* [Extrait du texte]:

============

République démocratique du Congo
24.03.11
Interventions urgentes

Menaces et actes d'intimidation à l'encontre de Mme Justine Masika Bihamba

APPEL URGENT - L'OBSERVATOIRE

COD 002 / 0311 / OBS 047

Menaces / intimidation

République démocratique du Congo

24 mars 2011

L’Observatoire pour la protection des défenseurs des droits de l’Homme, programme conjoint de l’Organisation mondiale contre la torture (OMCT) et de la Fédération internationale des ligues des droits de l’Homme (FIDH), vous prie d’intervenir de toute urgence sur la situation suivante en République démocratique du Congo (RDC).

Description de la situation:

L'Observatoire a été informé de sources fiables de menaces et d’actes d’intimidation à l'encontre de Mme Justine Masika Bihamba, Coordinatrice de la Synergie des Femmes pour les Victimes des Violences Sexuelles (SFVS) à Goma.

Selon les informations reçues, le 10 mars 2011, lors d’une conférence de presse organisée par la Fédération des Entreprises du Congo (FEC) – à la fois chambre de commerce et d'industrie et principale organisation patronale de la République Démocratique du Congo – à Goma, les organisateurs ont publiquement menacé Mme Masika Bihamba en ces termes : « la Coordinatrice de l’organisation des femmes SFVS là ne sait pas ce qu’elle est en train de faire, puisqu’elle va toujours en Europe pour nous accuser, le problème des minerais ne la concerne pas ».

Le même jour, deux inconnus attendaient sa fille devant son domicile. La prenant pour Mme Masika Bihamba, ils lui ont arraché son passeport ainsi que son appareil photo numérique avant de s’enfuir.

Le 14 mars 2011, un sénateur natif de la province du nord Kivu s’est également publiquement attaqué à Mme Masika Bihamba et à la SFVS en ces termes : « les organisations de la société civile ne savent pas ce qu’elles sont en train de faire; l’histoire de minerais ne les concerne pas ».

Ces menaces feraient suite à un courrier de la SFVS daté du 7 mars 2011 et adressé à Mme Hillary Clinton, secrétaire d’Etat des Etats-Unis, demandant au département d’Etat américain de soutenir la mise en œuvre rapide et effective de la Section 1502 du Dodd-Frank Wall Street Reform and Consumer Protection Act voté en juillet 2010 par le Sénat américain.

============

* [Données fournies]:

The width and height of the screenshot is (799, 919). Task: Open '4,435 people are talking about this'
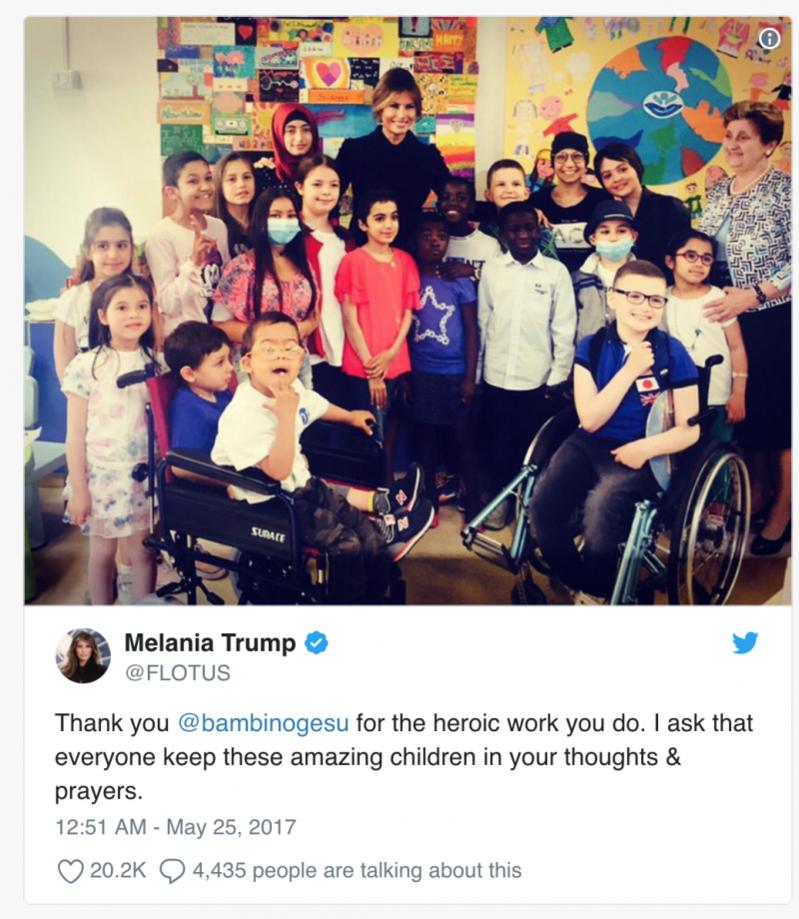357,870
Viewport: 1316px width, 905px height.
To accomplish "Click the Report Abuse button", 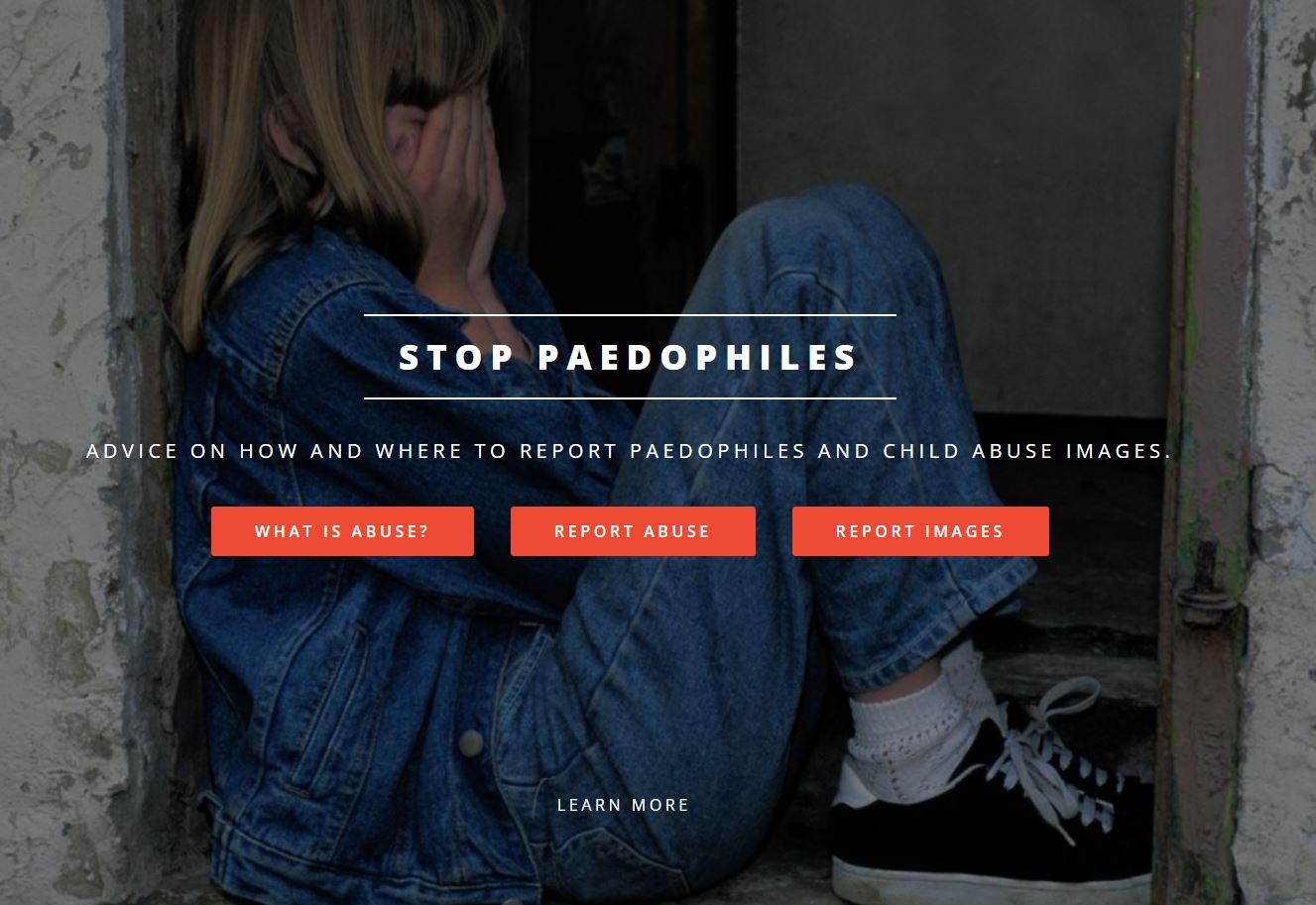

============

* [Tâches à réaliser]:
[A] Selon l'appel urgent concernant Mme Masika Bihamba, à qui la SFVS a-t-elle adressé son courrier du 7 mars 2011 ?
[B] Indiquez si chacune des affirmations suivantes est conforme à l'appel urgent concernant Mme Masika Bihamba, en citant les mots du texte qui tranchent : (i) la conférence de presse du 10 mars 2011 s'est tenue à Goma ; (ii) les deux inconnus ont arraché son passeport à Mme Masika Bihamba elle-même ; (iii) le sénateur qui s'en est pris à la SFVS est natif du Sud-Kivu.
[C] Écrivez la suite de l'appel urgent concernant Mme Masika Bihamba, en partant de sa dernière phrase.
Les lignes fournies ne sont d'aucune utilité pour ce travail.

* [Réponses par tâche]:
[A] À Mme Hillary Clinton, secrétaire d'État des États-Unis.

[B]
(i) Oui : « à Goma, les organisateurs ont publiquement menacé Mme Masika Bihamba ».
(ii) Non : « La prenant pour Mme Masika Bihamba, ils lui ont arraché son passeport ».
(iii) Non : « un sénateur natif de la province du nord Kivu ».

[C]
En vertu de cette loi, les compagnies pétrolières, gazières et minières enregistrées auprès de la "Securities and Exchange Commission" (SEC) (une agence indépendante du gouvernement fédéral des Etats-Unis dont la mission est de réglementer et de contrôler les marchés financiers américains) et dont les produits contiennent de la cassitérite (minerai d’étain), du coltan, du wolframite et de l’or, sont notamment tenues de faire savoir à la SEC si elles se procurent ces minerais en RDC ou dans un pays voisin. Elles sont également tenues d’informer la SEC de mesures prises afin d’éviter de se procurer ces minerais auprès de groupes armés congolais.

Cette lettre fait suite à la levée d'un arrêté de suspension d’exploitation des minerais dans la province du Maniema, nord-Kivu et sud-Kivu, qui avait été promulgué par le Ministre des mines congolais sur décision du Président de la République en septembre 2010 suite aux atrocités perpétrées sur la population par des chefs rebelles, devenus exploitants des minerais dans la région.

Par ailleurs, le 27 décembre 2010, un magistrat de l’auditorat militaire de Goma avait appelé Mme Masika Bihamba afin de la prévenir de sa possible arrestation si elle continuait à dénoncer les violations des droits de l’Homme commises à l’Est de la RDC. Il lui aurait indiqué qu’il avait reçu l’ordre de l’arrêter suite à son intervention le 28 novembre 2010 au cours de l’émission de TV5 « Et si vous me disiez toute la vérité ». Mme Justine Masika Bihamba avait parlé de la situation générale de droits de l’Homme au nord Kivu, de l’impunité, des cas des violences sexuelles ainsi que des violations des droits de l’Homme qui auraient été perpétrées par le Général Bosco Ntaganda, sous mandat d’arrêt international de la Cour pénale internationale pour crimes de guerre.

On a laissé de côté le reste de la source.